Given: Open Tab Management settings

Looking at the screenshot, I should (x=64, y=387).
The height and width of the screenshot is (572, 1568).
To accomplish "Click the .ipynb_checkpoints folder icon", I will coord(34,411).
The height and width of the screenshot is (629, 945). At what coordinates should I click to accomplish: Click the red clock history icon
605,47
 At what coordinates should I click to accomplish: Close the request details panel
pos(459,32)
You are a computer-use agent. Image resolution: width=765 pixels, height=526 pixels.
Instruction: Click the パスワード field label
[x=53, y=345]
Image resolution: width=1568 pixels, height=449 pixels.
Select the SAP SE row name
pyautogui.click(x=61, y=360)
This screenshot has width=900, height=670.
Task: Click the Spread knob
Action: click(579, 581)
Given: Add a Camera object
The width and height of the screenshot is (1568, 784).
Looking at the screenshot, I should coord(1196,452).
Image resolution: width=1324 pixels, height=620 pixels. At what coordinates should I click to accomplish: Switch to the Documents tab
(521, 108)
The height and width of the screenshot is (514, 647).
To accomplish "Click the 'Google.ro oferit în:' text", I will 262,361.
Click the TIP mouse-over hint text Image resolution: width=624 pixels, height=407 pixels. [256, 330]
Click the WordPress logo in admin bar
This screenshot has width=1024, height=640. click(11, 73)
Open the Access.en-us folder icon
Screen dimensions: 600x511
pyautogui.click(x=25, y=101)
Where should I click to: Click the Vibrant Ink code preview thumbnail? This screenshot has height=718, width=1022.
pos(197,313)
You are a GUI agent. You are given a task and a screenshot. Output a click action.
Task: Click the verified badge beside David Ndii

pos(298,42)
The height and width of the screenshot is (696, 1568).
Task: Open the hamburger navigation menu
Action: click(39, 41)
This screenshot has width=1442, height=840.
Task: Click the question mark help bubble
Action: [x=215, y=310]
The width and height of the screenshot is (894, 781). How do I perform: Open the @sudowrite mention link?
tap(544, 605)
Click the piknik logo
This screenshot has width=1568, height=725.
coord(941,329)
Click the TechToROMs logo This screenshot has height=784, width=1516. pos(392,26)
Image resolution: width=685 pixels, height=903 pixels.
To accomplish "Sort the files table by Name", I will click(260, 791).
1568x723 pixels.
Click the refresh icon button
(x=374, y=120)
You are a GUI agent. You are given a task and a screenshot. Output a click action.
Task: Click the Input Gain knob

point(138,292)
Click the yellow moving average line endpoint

THE TASK:
With the line containing "Click the TIP" as the start, transcribe each line through the end of the listing above, exactly and only.

ANSWER TO THIS PROBLEM:
Click the TIP mouse-over hint text Image resolution: width=624 pixels, height=407 pixels. [256, 330]
Click the WordPress logo in admin bar
This screenshot has width=1024, height=640. click(11, 73)
Open the Access.en-us folder icon
Screen dimensions: 600x511
pyautogui.click(x=25, y=101)
Where should I click to: Click the Vibrant Ink code preview thumbnail? This screenshot has height=718, width=1022.
pos(197,313)
You are a GUI agent. You are given a task and a screenshot. Output a click action.
Task: Click the verified badge beside David Ndii

pos(298,42)
The height and width of the screenshot is (696, 1568).
Task: Open the hamburger navigation menu
Action: click(39, 41)
This screenshot has width=1442, height=840.
Task: Click the question mark help bubble
Action: [x=215, y=310]
The width and height of the screenshot is (894, 781). How do I perform: Open the @sudowrite mention link?
tap(544, 605)
Click the piknik logo
This screenshot has width=1568, height=725.
coord(941,329)
Click the TechToROMs logo This screenshot has height=784, width=1516. pos(392,26)
Image resolution: width=685 pixels, height=903 pixels.
To accomplish "Sort the files table by Name", I will click(260, 791).
1568x723 pixels.
Click the refresh icon button
(x=374, y=120)
You are a GUI agent. You are given a task and a screenshot. Output a click action.
Task: Click the Input Gain knob

point(138,292)
Click the yellow moving average line endpoint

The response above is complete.